→ WRITTEN INSTRUCTION 1
Answer these from the equivalence-class post:
(a) Which three functions does it combine to organize and partition the class identifiers?
(b) What does n stand for in the O(n) cost of its M-code for-loop?
(c) Why does it include the indexes in the output?
→ WRITTEN INSTRUCTION 2
Quote the stretch of the equivalence-class post from "I don't know" through "banged this out.".
→ WRITTEN INSTRUCTION 3
Pick up the equivalence-class post where it stops and keep writing it.
--- Begin QUOTED PASSAGE ---
I don't know how to do this without for-loops entirely, but you can use a combination of sort, diff, and find to organize and partition the equivalence class identifiers. That'll give you a mostly vectorized solution, where the M-code level for-loop is O(n) where n is the number of classes, not the length of the whole input array. This should be pretty fast in practice.

Here's a rough example using some index munging. Be careful; there's probably an off-by-one edge case bug in there somewhere since I just banged this out.

function [eqVals,eqIx] = equivsets(a,x)
%EQUIVSETS Find indexes of equivalent values

[b,ix] = sort(x);
ixEdges = find(diff(b)); % identifies partitions between equiv classes
ix2 = [0 ixEdges numel(ix)];
eqVals = cell([1 numel(ix2)-1]);
eqIx = cell([1 numel(ix2)-1]);
% Map back to original input indexes and values
for i = 1:numel(ix2)-1
    eqIx{i} = ix((ix2(i)+1):ix2(i+1));
    eqVals{i} = a(eqIx{i}); 
end

I included the indexes in the output because they're often more useful than the values themselves. You'd call it like this.

% Get indexes of occurrences of each class
equivs = equivsets(array, classes)
% You can expand that to get equivalences for each input element
equivsByValue = equivs(classes)
--- End QUOTED PASSAGE ---
--- Begin DATASET CONTENT ---
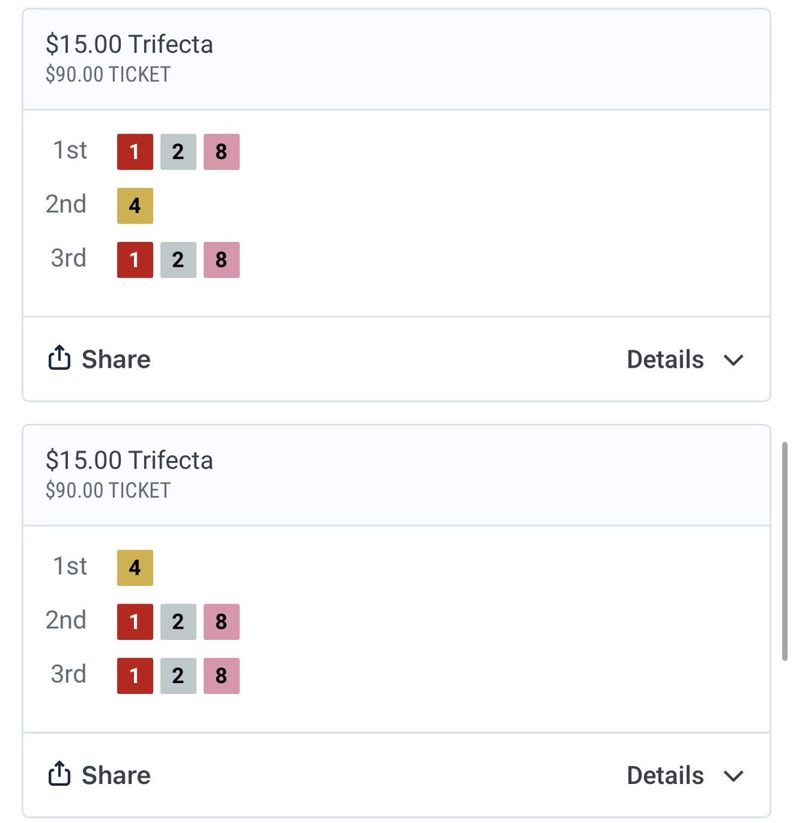Screen dimensions: 793x823
Task: Tap Share label on second ticket
Action: 116,776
--- End DATASET CONTENT ---
→ ANSWER 1
(a) sort, diff, and find
(b) The number of classes, not the length of the whole input array
(c) Because they're often more useful than the values themselves

→ ANSWER 2
I don't know how to do this without for-loops entirely, but you can use a combination of sort, diff, and find to organize and partition the equivalence class identifiers. That'll give you a mostly vectorized solution, where the M-code level for-loop is O(n) where n is the number of classes, not the length of the whole input array. This should be pretty fast in practice.

Here's a rough example using some index munging. Be careful; there's probably an off-by-one edge case bug in there somewhere since I just banged this out.

→ ANSWER 3
It's a lot more efficient to build the lists for each class first and then expand them out to match the input indexes. Not only do you have to do the work just once, but when you use the b = a(ix) to expand a small cell array to a larger one, Matlab's copy-on-write optimization will end up reusing the memory for the underlying numeric mxArrays so you get a more compact representation in memory.

This transformation pops up a lot when working with unique() or databases. For decision support systems and data warehouse style things I've worked with, it happens all over the place. I wish it were built in to Matlab. (And maybe it's been added to one of the db or timeseries toolboxes in recent years; I'm a few versions behind.)

Realistically, if performance of this is critical for your code, you might also look at dropping down to Java or C MEX functions and implementing it there. But if your data sets are low cardinality - that is, have a small number of classes/distinct values, like numel(unique(classes)) / numel(array) tends to be less than 0.1 or so - the M-code implementation will probably be just fine.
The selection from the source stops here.